* INSTRUCTIONS FOR THE TASK *
Take every line in the entries that includes the word "will" and copy it.

* DATA PROVIDED *
******

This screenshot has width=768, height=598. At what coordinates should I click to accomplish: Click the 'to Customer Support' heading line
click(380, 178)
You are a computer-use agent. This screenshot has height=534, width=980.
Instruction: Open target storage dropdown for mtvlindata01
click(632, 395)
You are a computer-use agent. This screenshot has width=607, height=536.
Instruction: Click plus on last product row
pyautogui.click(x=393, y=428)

******

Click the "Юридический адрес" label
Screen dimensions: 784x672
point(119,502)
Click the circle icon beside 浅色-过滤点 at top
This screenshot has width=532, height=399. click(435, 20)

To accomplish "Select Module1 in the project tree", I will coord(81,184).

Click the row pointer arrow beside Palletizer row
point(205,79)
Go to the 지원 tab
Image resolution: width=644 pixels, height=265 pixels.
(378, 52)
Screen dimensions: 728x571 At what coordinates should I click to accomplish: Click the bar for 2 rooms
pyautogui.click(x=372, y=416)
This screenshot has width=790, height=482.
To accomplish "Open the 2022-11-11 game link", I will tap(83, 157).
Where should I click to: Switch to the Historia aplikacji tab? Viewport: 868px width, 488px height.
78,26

******

* ANSWER SECTION *
To accomplish "Select Module1 in the project tree", I will coord(81,184).
To accomplish "Open the 2022-11-11 game link", I will tap(83, 157).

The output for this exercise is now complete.